**Supplied passage:**
'''
Frank Shih, Jr. v. Commissioner., United States Tax Court - Memorandum Decision, T.C. Memo. 1997-181, Docket No. 12738-95., Filed April 15, 1997

24.06.2008  

Frank Shih, Jr. v. Commissioner.

United States Tax Court - Memorandum Decision

T.C. Memo. 1997-181

Docket No. 12738-95.

Filed April 15, 1997.

Frank Shih, Jr., pro se. Elaine L. Sierra, for the respondent.

MEMORANDUM OPINION

CARLUZZO, Special Trial Judge: This case was heard pursuant to the provisions of section 7443A(b)(3) and Rules 180, 181, and 182. Unless otherwise indicated, all section references are to the Internal Revenue Code in effect for the year at issue. All Rule references are to the Tax Court Rules of Practice and Procedure.

Respondent determined a deficiency in petitioner's 1991 Federal income tax in the amount of $3,181.

The issue for decision is whether the deductions petitioner claimed on a Schedule E filed with his 1991 Federal income tax return are subject to the limitation imposed by section 280A(c)(5).

Background

Some of the facts have been stipulated, and they are so found. At the time that the petition was filed in this case, petitioner resided in Beijing, China.

In 1987 petitioner purchased and began to use as his principal residence a house in San Bruno, California (the San Bruno residence). The San Bruno residence is a two-story house containing four bedrooms (including a master bedroom that has an outside entrance and a private bathroom), two bathrooms (including the one attached to the master bedroom), a living room, a dining room, a kitchen, a laundry room, storage space, and an attached two-car garage.
'''
**Directive:**
Answer these questions from the tax court opinion above:
(a) What amount of deficiency did the respondent determine in the petitioner's 1991 Federal income tax?
(b) Where did the petitioner reside when the petition was filed?
(c) In what year did the petitioner buy the house in San Bruno, California?

Data extracted from a collection
'''
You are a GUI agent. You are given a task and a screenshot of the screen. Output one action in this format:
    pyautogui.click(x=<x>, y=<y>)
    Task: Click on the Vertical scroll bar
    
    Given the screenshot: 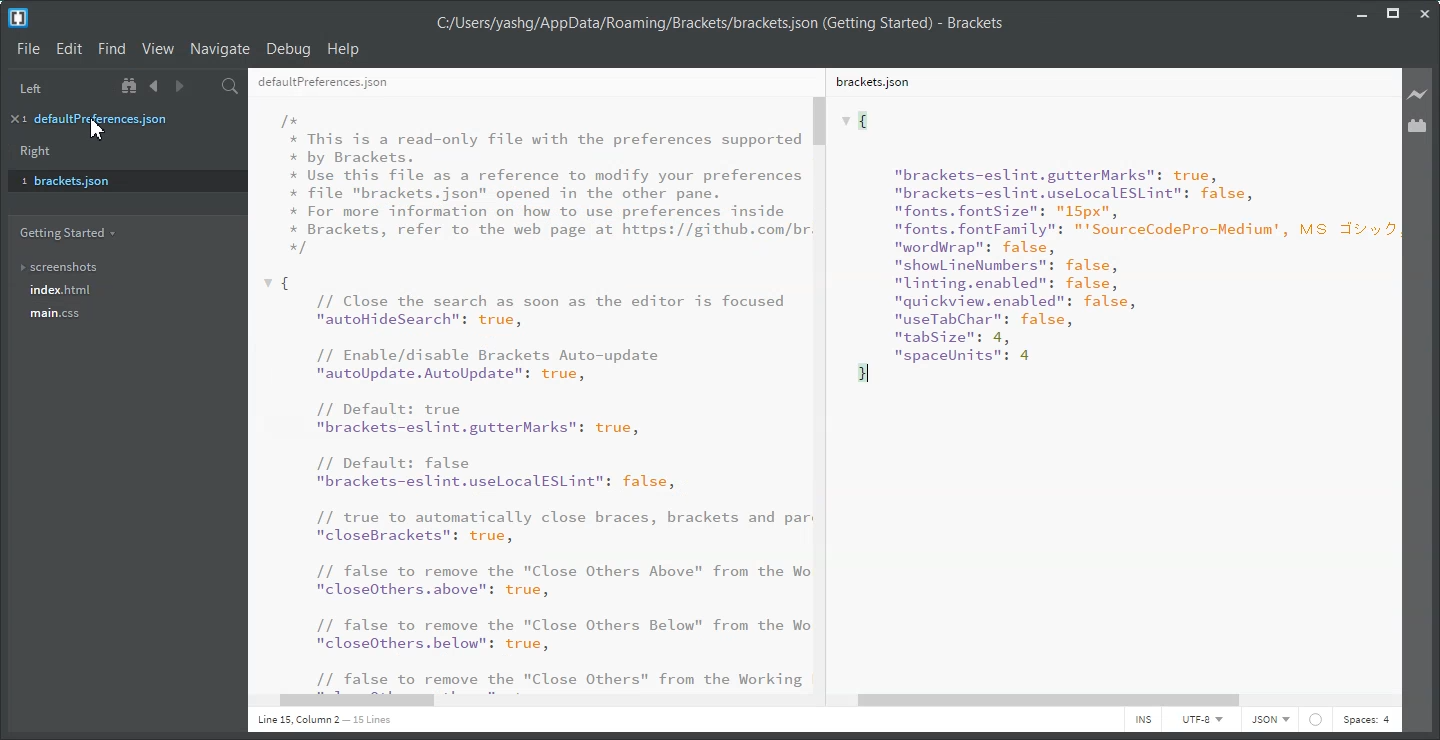 What is the action you would take?
    pyautogui.click(x=1395, y=378)
    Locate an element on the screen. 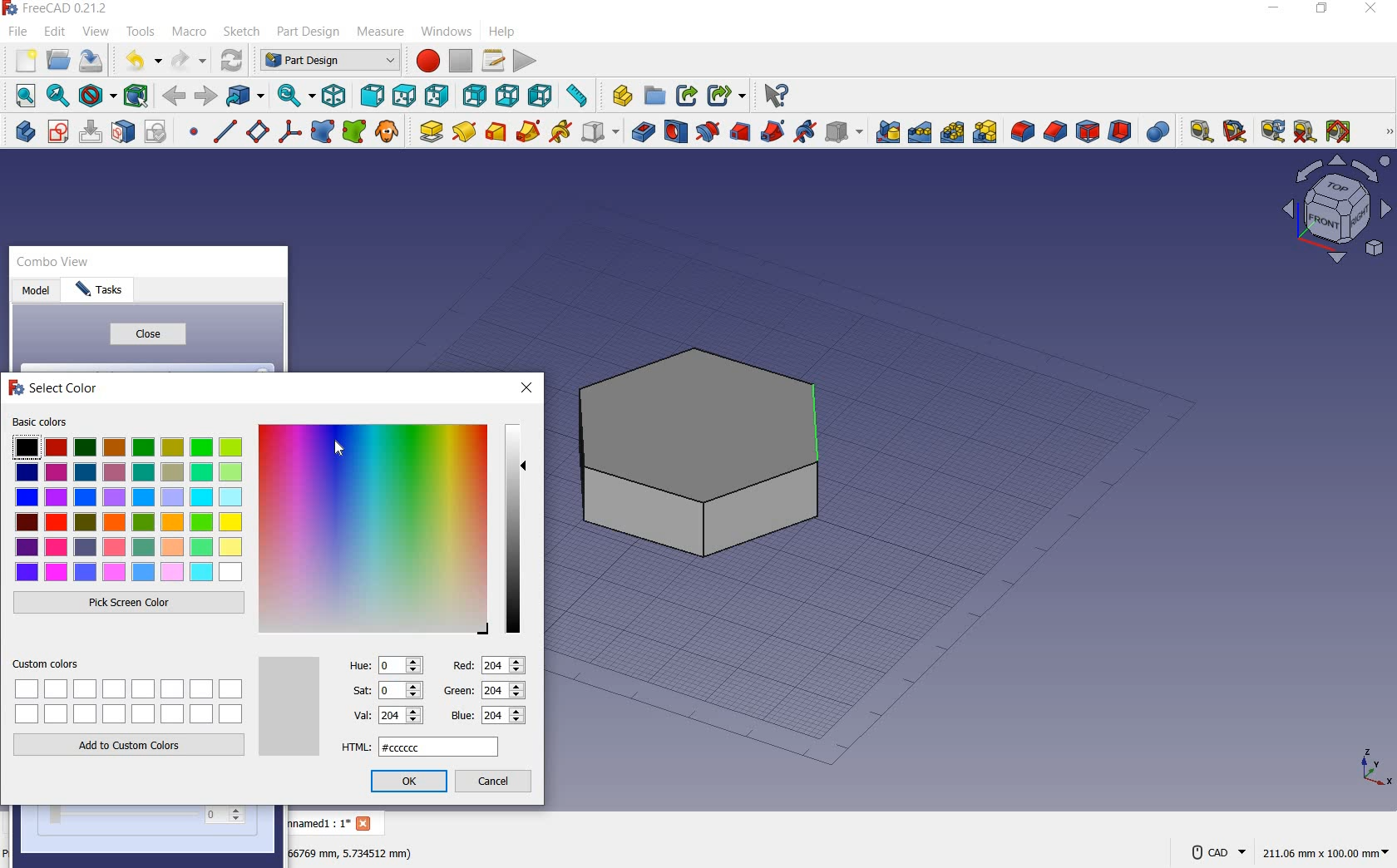 Image resolution: width=1397 pixels, height=868 pixels. Sat: 0 is located at coordinates (386, 690).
'''
**Written answer:**
(a) $3,181
(b) Beijing, China
(c) 1987